On 2019/1/16 0:18, Alex Williamson wrote:
On Tue, 15 Jan 2019 11:21:51 +0800
Heyi Guo <guoh...@huawei.com> wrote:
Hi Alex,
Really appreciate your comments. I have some more questions below.
On 2019/1/15 0:07, Alex Williamson wrote:
On Sat, 12 Jan 2019 10:30:40 +0800
Heyi Guo <guoh...@huawei.com> wrote:
Hi folks,
I have some questions about vfio_msix_vector_do_use() in
hw/vfio/pci.c, could you help to explain?
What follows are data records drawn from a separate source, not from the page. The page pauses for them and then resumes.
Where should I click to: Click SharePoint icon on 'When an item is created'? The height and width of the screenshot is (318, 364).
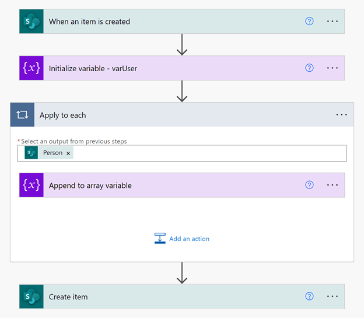click(32, 22)
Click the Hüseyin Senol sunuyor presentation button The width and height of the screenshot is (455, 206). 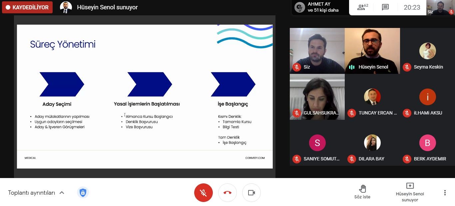pyautogui.click(x=410, y=192)
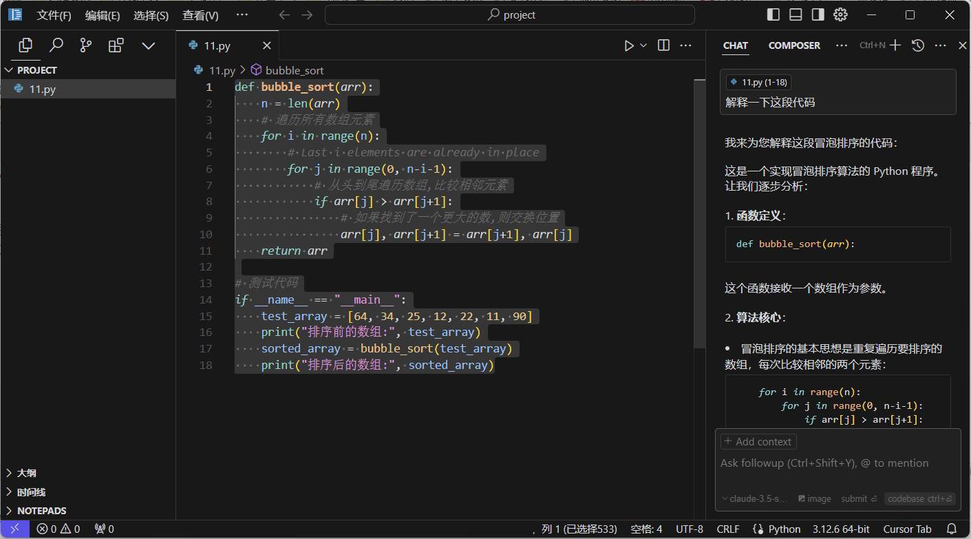Open the Extensions view icon
Viewport: 971px width, 539px height.
116,45
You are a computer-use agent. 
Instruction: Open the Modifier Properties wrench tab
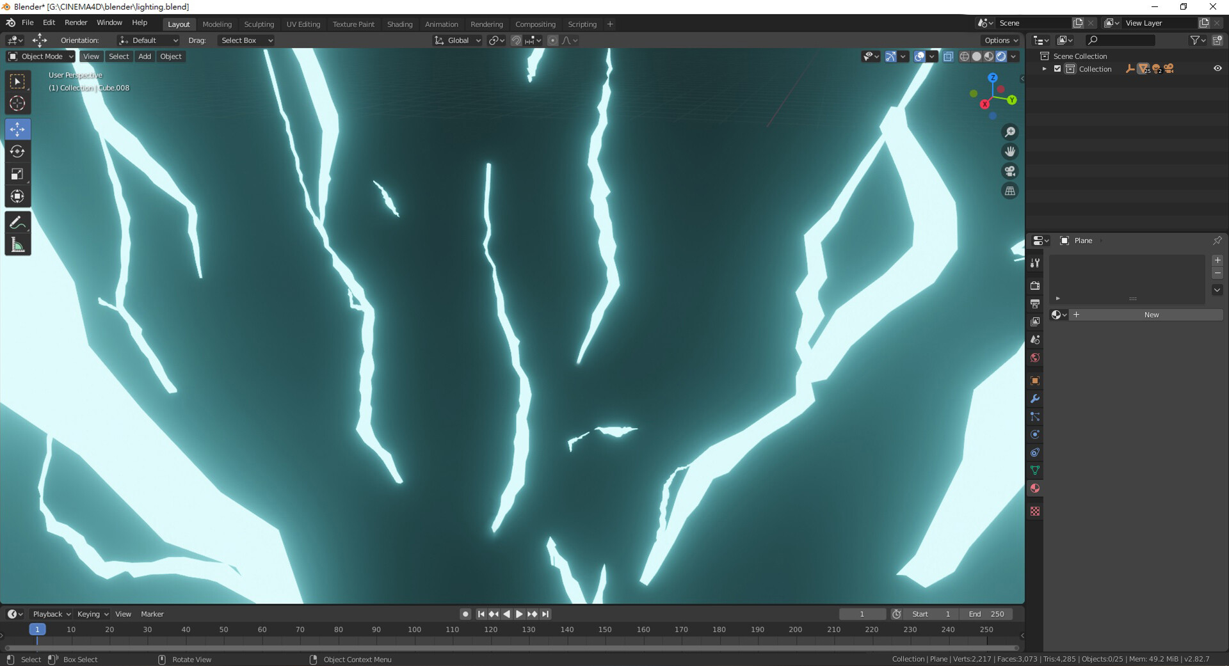point(1035,399)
We can see that when guest tries to enable one specific MSIX vector
by unmasking MSIX Vector Control, the access will be trapped and then
into function vfio_msix_vector_do_use(). And we may go to the below
branch in line 525:
520 /*
521 * We don't want to have the host allocate all possible MSI vectors
522 * for a device if they're not in use, so we shutdown and incrementally
523 * increase them as needed.
524 */
525 if (vdev->nr_vectors < nr + 1) {
526 vfio_disable_irqindex(&vdev->vbasedev, VFIO_PCI_MSIX_IRQ_INDEX);
527 vdev->nr_vectors = nr + 1;
528 ret = vfio_enable_vectors(vdev, true);
529 if (ret) {
530 error_report("vfio: failed to enable vectors, %d", ret);
531 }
Here all MSIX vectors will be disabled first and then enabled, with
one more MSIX. The comment is there but I still don't quite
understand. It makes sense for not allocating all possible MSI
vectors, but why shall we shutdown the whole MSI when being requested
to enable one specific vector? Can't we just enable the user
specified vector indexed by "nr"?
What internal kernel API would vfio-pci make use of to achieve that?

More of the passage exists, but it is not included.